▶ _What you will do_:
Give back each entry unchanged, minus pictures.

▶ _Dataset content_:
==========

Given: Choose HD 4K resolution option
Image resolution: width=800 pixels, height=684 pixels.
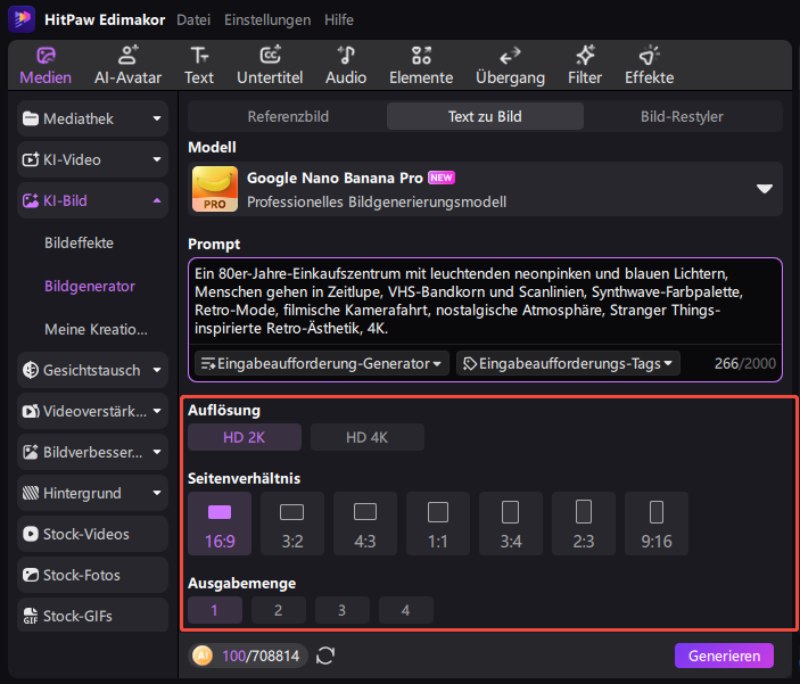Looking at the screenshot, I should pyautogui.click(x=367, y=437).
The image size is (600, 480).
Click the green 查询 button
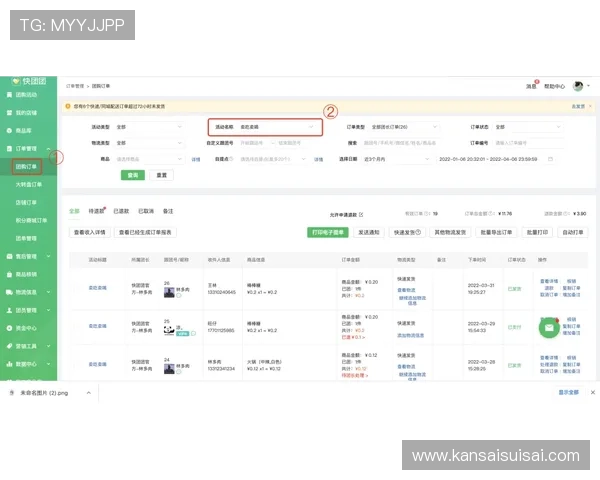[132, 175]
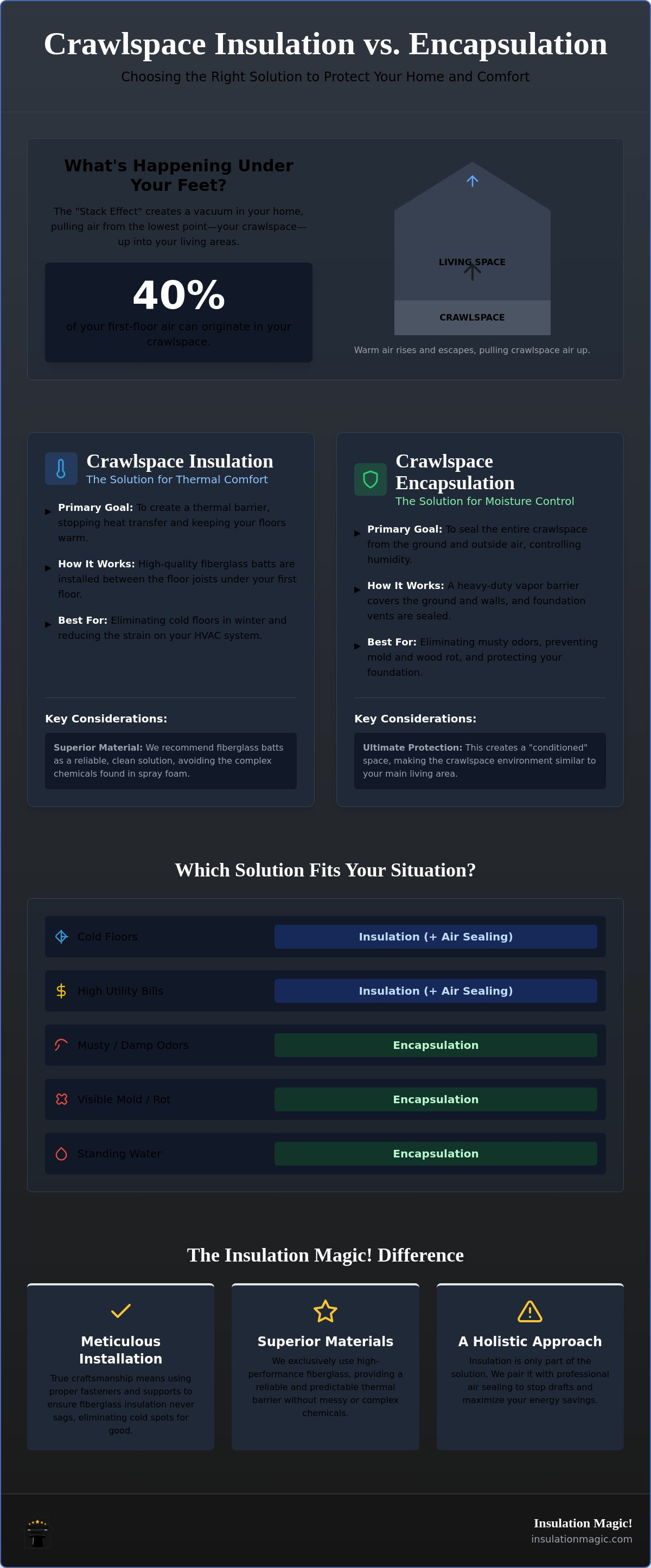
Task: Click the star icon above Superior Materials
Action: pos(325,1310)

==========

▶ _Exercise response_:
Given: Choose HD 4K resolution option
Image resolution: width=800 pixels, height=684 pixels.
Looking at the screenshot, I should pyautogui.click(x=367, y=437).
The image size is (600, 480).
Click the green 查询 button
[132, 175]
Task: Click the star icon above Superior Materials
Action: pos(325,1310)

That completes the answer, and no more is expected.